FIGURE 3.

Identification and phenotyping of AMA1-specific B cells with an AMA1 tetramer in human samples. Representative human flow plots. B cells were identified by flow cytometry in PBMCs. (A) Single cells are selected using side scatter area and width. (B) Lymphocytes were selected based on side and forward scatter. (C) B cells were selected by choosing cells that expressed CD19 and did not express CD14, CD16, CD4, or CD8 (Dump). (D) Mature B cells were selected based on expression of CD10. (E1 and E2) Among mature B cells, naive (CD21^hi,CD27⁻), resting memory (CD21^hi,CD27⁺), activated and plasma cells/blasts (CD21^low, CD27⁺), and atypical (CD21^low,CD27⁻) memory B cells were identified based on CD27 and CD21 expression. (F1 and F2) Among mature B cells, AMA1 and decoy-specific cells are identified using the tetramer and AF680-PE labeled streptavidin. (G1 and G2).

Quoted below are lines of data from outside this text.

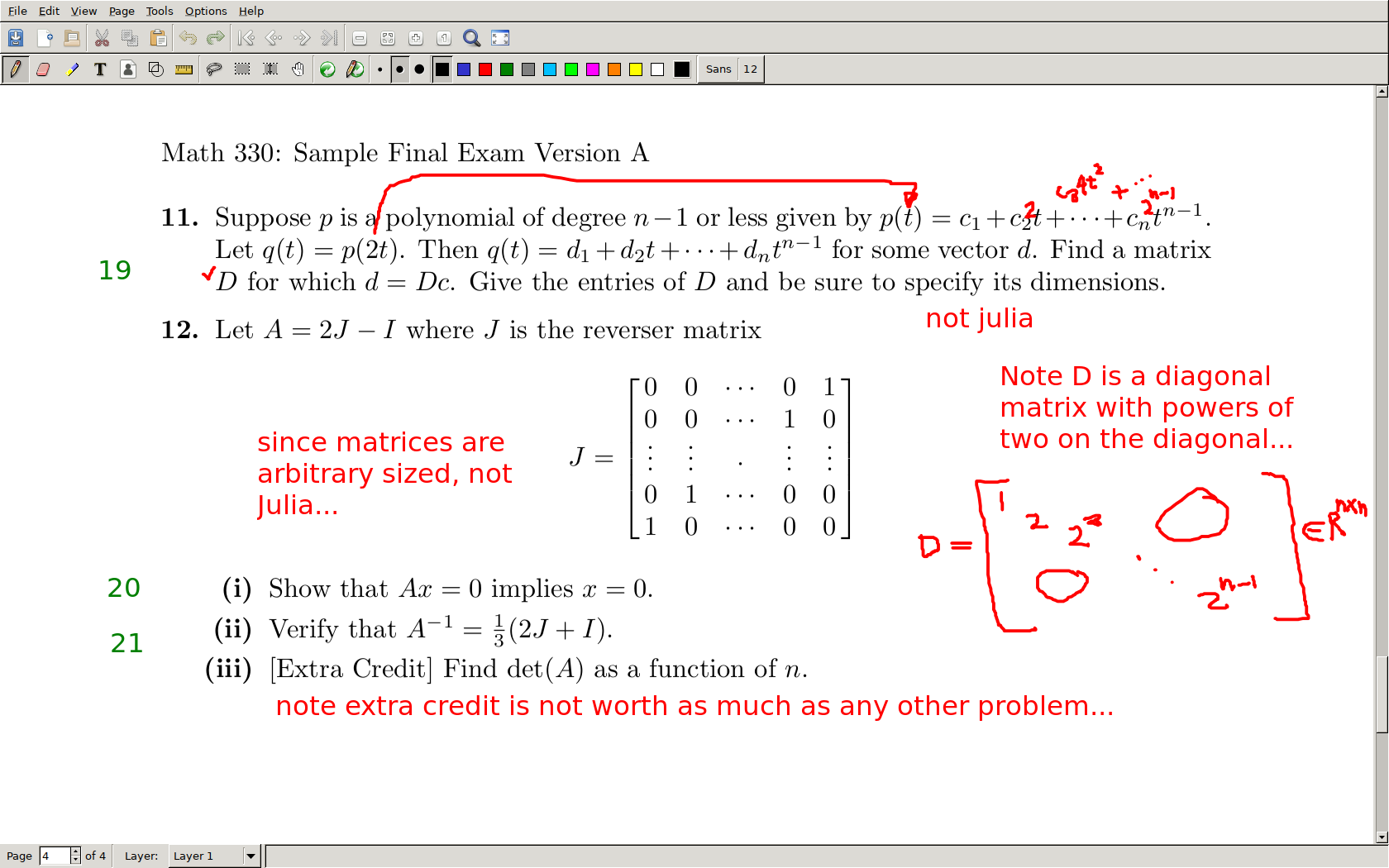Increase the page number with the up stepper
The height and width of the screenshot is (868, 1389).
[75, 851]
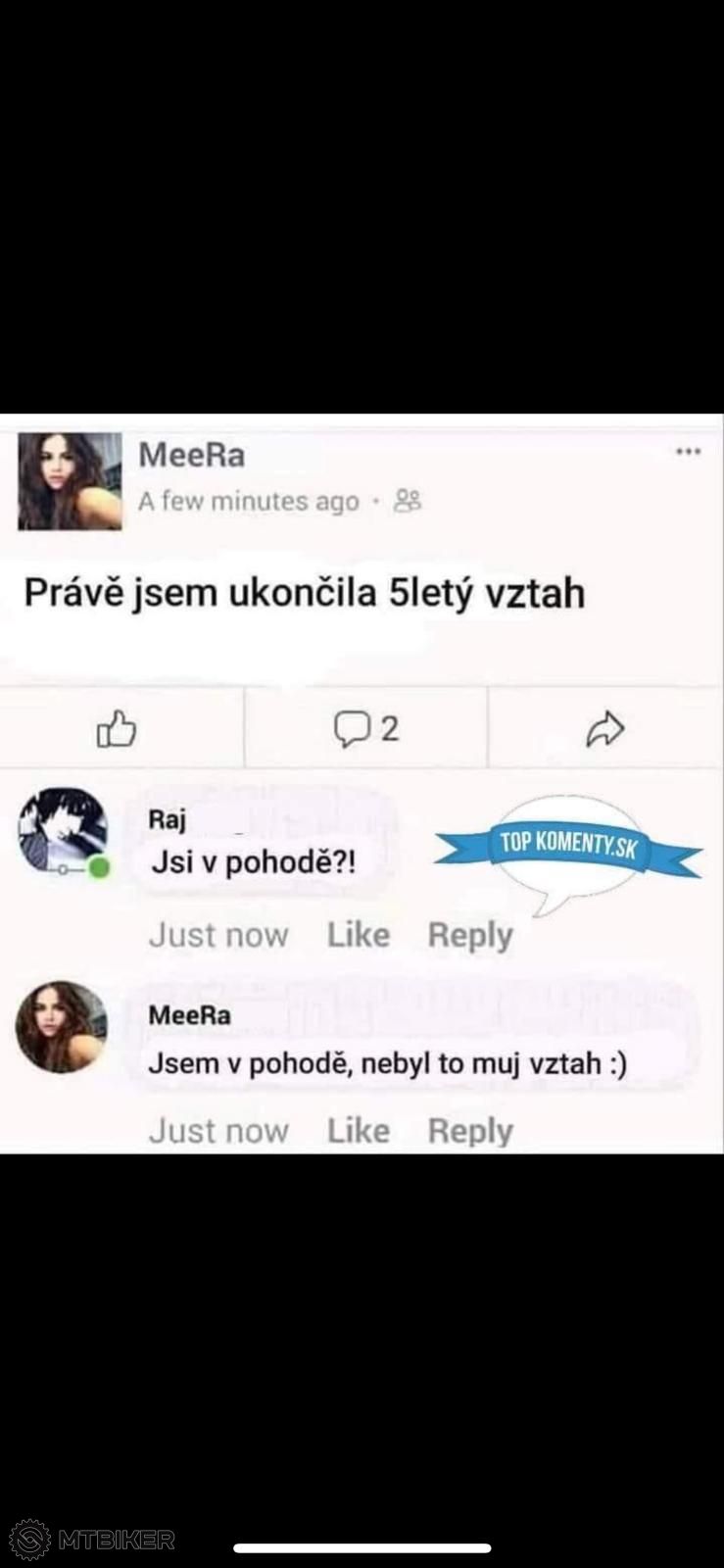This screenshot has height=1568, width=724.
Task: Click the friends audience icon beside the timestamp
Action: (408, 501)
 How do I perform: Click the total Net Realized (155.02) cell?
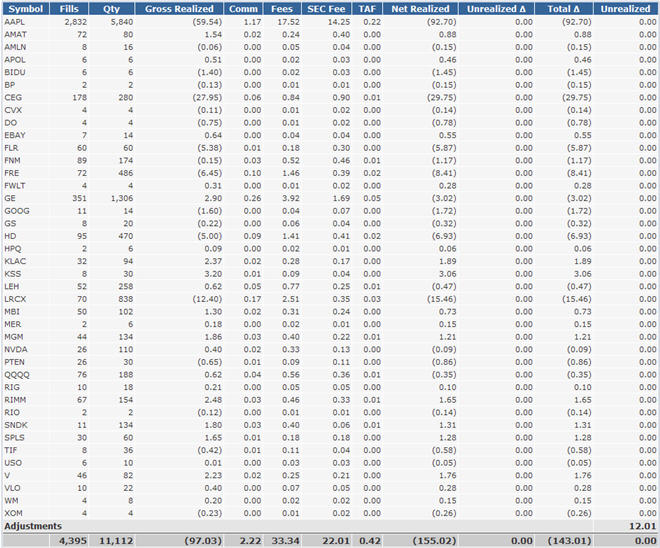tap(434, 541)

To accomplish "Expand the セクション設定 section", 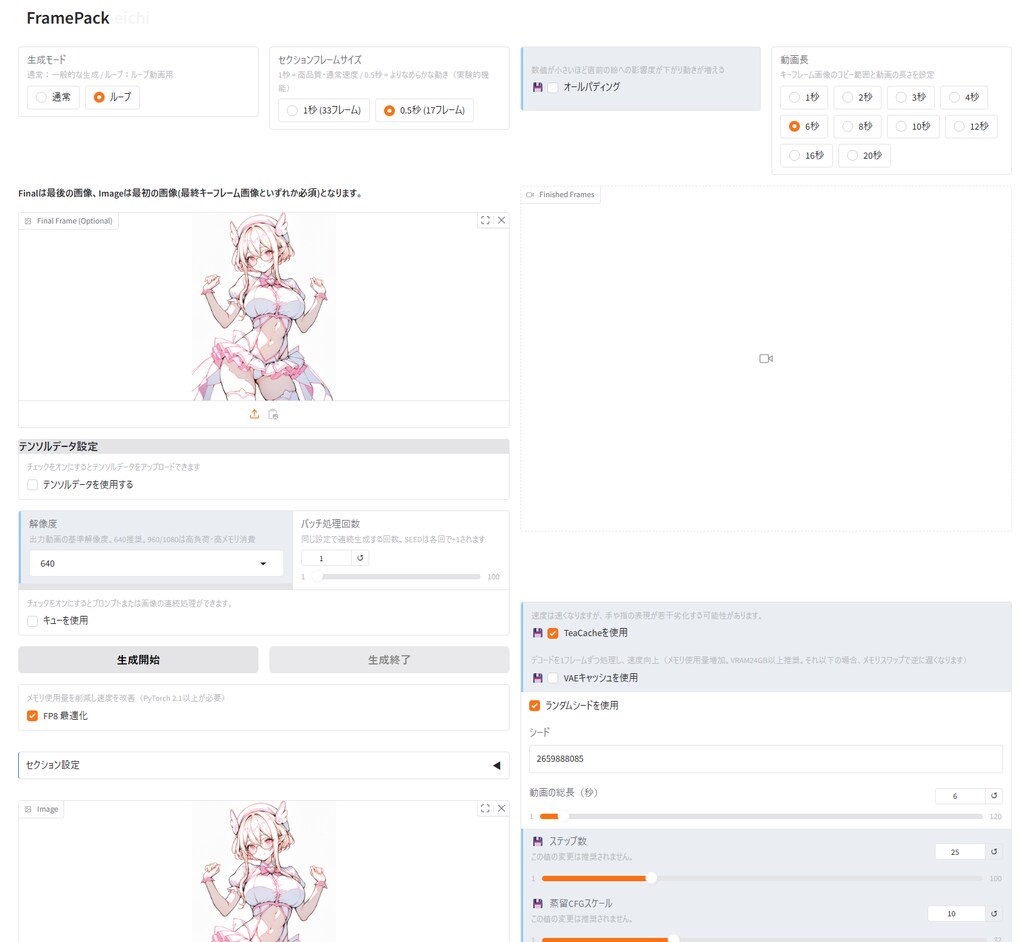I will [x=263, y=765].
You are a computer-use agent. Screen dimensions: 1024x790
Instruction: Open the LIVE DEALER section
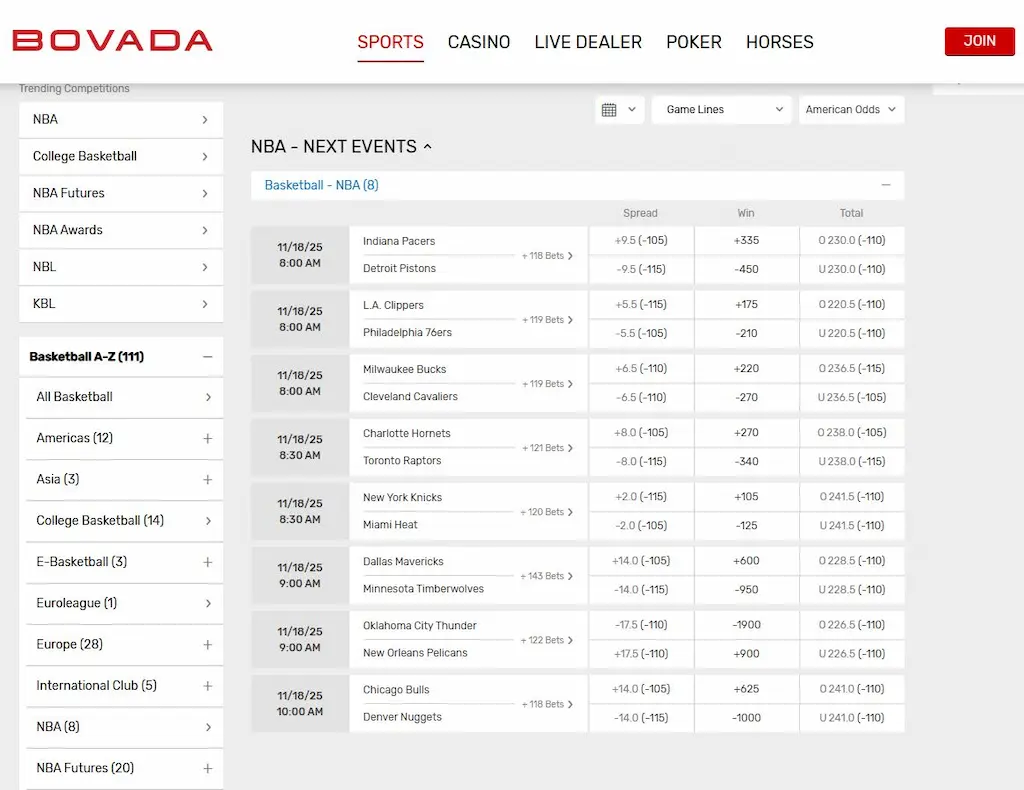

Among AMA1-specific B cells, naive (CD21^hi,CD27⁻), resting memory (CD21^hi,CD27⁺), activated and plasma cells/blasts (CD21^low, CD27⁺) and atypical (CD21^low,CD27⁻) memory B cells were identified based on CD27 and CD21 expression, using the same gates as applied to the whole mature B cell population. Numbers indicate percentage of total number of events on that graph that fall within gate.